### TASK BRIEF
Recast the material as a numbered list, one line per entry, skipping blank lines and leaving out the pictures.
* * * * * * *
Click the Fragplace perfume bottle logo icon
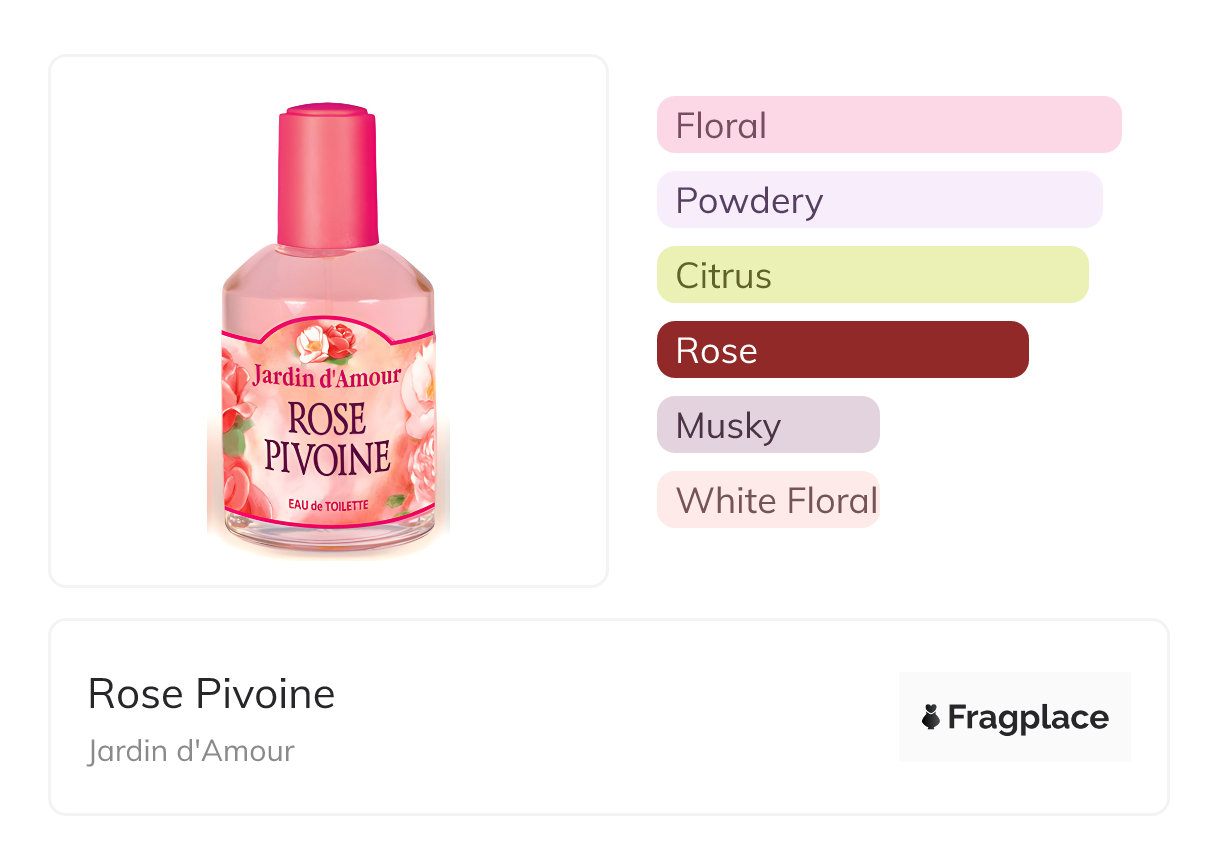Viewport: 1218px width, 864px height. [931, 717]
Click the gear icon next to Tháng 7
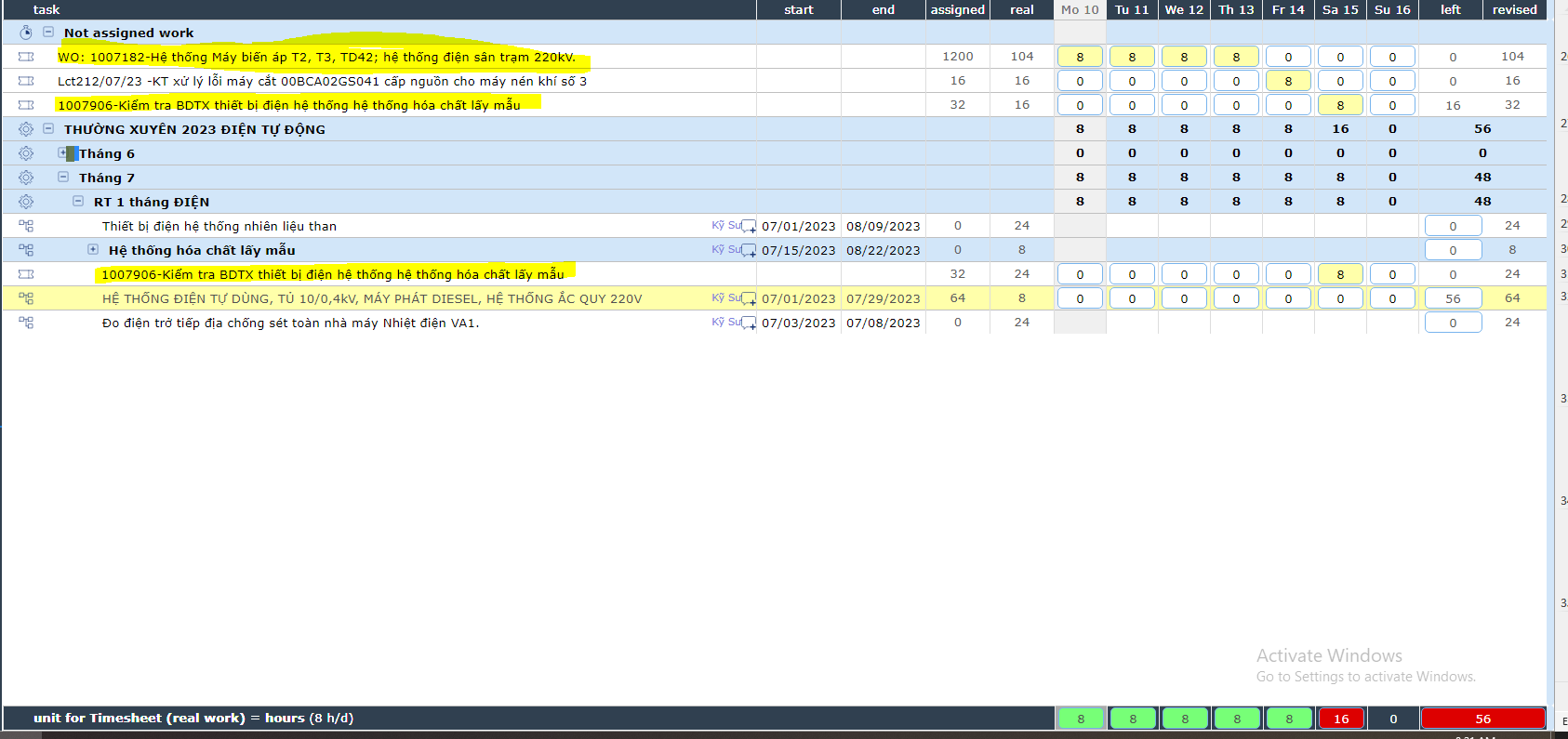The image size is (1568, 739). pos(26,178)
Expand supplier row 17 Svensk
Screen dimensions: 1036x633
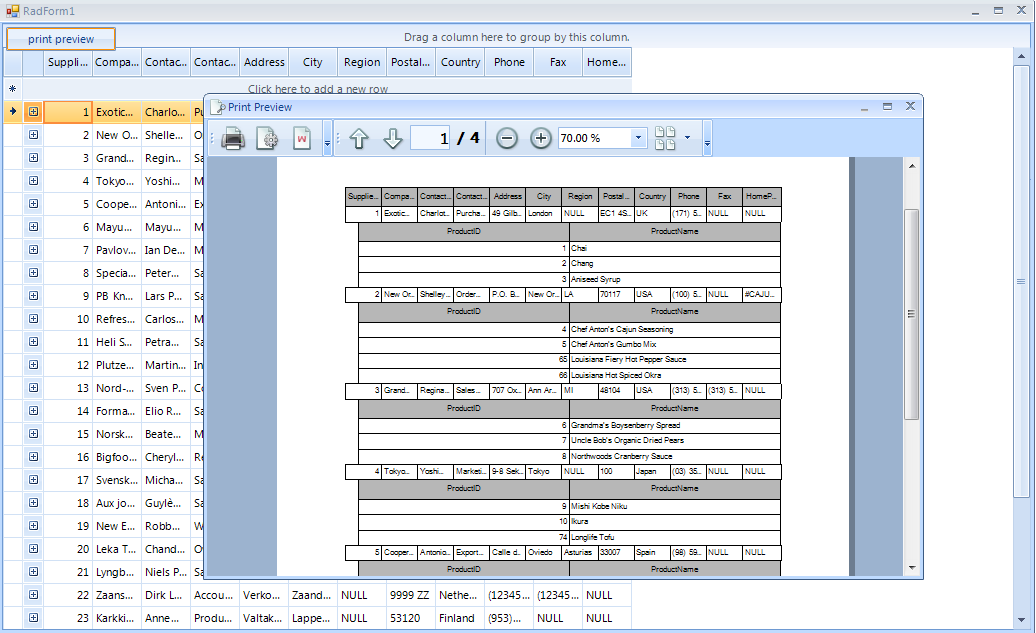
* * * * * * *
### SOLUTION BELOW
1. Click the Fragplace perfume bottle logo icon
2. Viewport: 1218px width, 864px height. [931, 717]
3. Click the gear icon next to Tháng 7
4. The image size is (1568, 739). pos(26,178)
5. Expand supplier row 17 Svensk
6. Screen dimensions: 1036x633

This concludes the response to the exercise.